Records: Begin

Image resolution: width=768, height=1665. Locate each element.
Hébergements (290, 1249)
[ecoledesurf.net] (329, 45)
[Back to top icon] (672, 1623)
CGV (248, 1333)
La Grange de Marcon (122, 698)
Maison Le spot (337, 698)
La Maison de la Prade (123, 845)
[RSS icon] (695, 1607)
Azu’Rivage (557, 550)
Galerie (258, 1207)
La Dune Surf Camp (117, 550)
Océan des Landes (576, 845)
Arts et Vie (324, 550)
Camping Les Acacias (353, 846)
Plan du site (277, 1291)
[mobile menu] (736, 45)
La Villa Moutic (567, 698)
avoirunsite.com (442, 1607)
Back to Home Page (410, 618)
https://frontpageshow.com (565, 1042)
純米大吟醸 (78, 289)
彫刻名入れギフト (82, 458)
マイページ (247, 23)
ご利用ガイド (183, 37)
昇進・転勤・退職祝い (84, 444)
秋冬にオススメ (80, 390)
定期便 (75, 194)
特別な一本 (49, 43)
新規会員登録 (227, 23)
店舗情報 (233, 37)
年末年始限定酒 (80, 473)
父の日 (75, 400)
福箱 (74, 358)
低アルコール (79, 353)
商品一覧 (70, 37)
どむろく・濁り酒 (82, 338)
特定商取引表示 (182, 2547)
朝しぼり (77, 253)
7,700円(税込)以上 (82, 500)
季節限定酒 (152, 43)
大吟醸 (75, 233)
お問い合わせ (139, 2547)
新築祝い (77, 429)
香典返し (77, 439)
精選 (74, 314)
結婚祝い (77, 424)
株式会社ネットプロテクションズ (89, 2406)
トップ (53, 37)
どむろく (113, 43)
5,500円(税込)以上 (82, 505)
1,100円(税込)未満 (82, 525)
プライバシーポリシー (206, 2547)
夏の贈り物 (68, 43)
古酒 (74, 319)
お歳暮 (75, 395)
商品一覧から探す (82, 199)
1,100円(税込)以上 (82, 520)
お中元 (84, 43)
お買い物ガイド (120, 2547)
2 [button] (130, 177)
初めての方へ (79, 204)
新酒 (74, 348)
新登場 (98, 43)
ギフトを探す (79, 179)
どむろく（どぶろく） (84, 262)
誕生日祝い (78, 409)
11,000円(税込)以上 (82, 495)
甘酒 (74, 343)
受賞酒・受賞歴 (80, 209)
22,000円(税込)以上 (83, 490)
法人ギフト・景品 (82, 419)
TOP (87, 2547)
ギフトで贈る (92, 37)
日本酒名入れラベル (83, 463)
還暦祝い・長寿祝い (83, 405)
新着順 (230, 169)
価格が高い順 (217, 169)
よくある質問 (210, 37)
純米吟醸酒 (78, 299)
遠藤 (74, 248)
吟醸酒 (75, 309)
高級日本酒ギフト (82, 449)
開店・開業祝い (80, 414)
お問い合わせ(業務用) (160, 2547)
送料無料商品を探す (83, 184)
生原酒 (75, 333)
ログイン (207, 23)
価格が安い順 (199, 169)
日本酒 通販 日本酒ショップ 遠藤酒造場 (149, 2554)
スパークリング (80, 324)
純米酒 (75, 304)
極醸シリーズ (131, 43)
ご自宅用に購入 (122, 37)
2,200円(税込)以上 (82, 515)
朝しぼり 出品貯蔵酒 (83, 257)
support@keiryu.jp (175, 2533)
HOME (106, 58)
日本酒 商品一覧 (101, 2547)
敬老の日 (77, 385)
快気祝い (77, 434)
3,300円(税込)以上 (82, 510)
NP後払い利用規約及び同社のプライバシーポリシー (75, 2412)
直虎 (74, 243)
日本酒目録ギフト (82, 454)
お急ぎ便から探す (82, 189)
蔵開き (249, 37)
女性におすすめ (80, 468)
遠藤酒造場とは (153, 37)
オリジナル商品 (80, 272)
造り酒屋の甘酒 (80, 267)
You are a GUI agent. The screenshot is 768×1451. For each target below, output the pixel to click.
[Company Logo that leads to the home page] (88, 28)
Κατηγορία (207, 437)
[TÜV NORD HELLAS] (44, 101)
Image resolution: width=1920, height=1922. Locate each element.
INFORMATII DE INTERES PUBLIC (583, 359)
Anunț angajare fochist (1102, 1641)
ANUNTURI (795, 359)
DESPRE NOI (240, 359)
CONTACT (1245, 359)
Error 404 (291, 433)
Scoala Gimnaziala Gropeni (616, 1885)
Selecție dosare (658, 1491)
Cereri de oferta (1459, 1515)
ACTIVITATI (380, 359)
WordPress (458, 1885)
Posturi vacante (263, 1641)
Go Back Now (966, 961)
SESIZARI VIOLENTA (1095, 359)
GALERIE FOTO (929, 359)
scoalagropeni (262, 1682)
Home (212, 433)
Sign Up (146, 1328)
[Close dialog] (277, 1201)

Records: End

• Task brief
Give back, word for word, only the lines above from the line holding "よくある質問 (210, 37)" to the line holding "日本酒 商品一覧 (101, 2547)", both included.

• Written response
よくある質問 (210, 37)
純米吟醸酒 (78, 299)
遠藤 (74, 248)
吟醸酒 (75, 309)
高級日本酒ギフト (82, 449)
開店・開業祝い (80, 414)
お問い合わせ(業務用) (160, 2547)
送料無料商品を探す (83, 184)
生原酒 (75, 333)
ログイン (207, 23)
価格が安い順 (199, 169)
日本酒 通販 日本酒ショップ 遠藤酒造場 (149, 2554)
スパークリング (80, 324)
純米酒 (75, 304)
極醸シリーズ (131, 43)
ご自宅用に購入 (122, 37)
2,200円(税込)以上 (82, 515)
朝しぼり 出品貯蔵酒 (83, 257)
support@keiryu.jp (175, 2533)
HOME (106, 58)
日本酒 商品一覧 (101, 2547)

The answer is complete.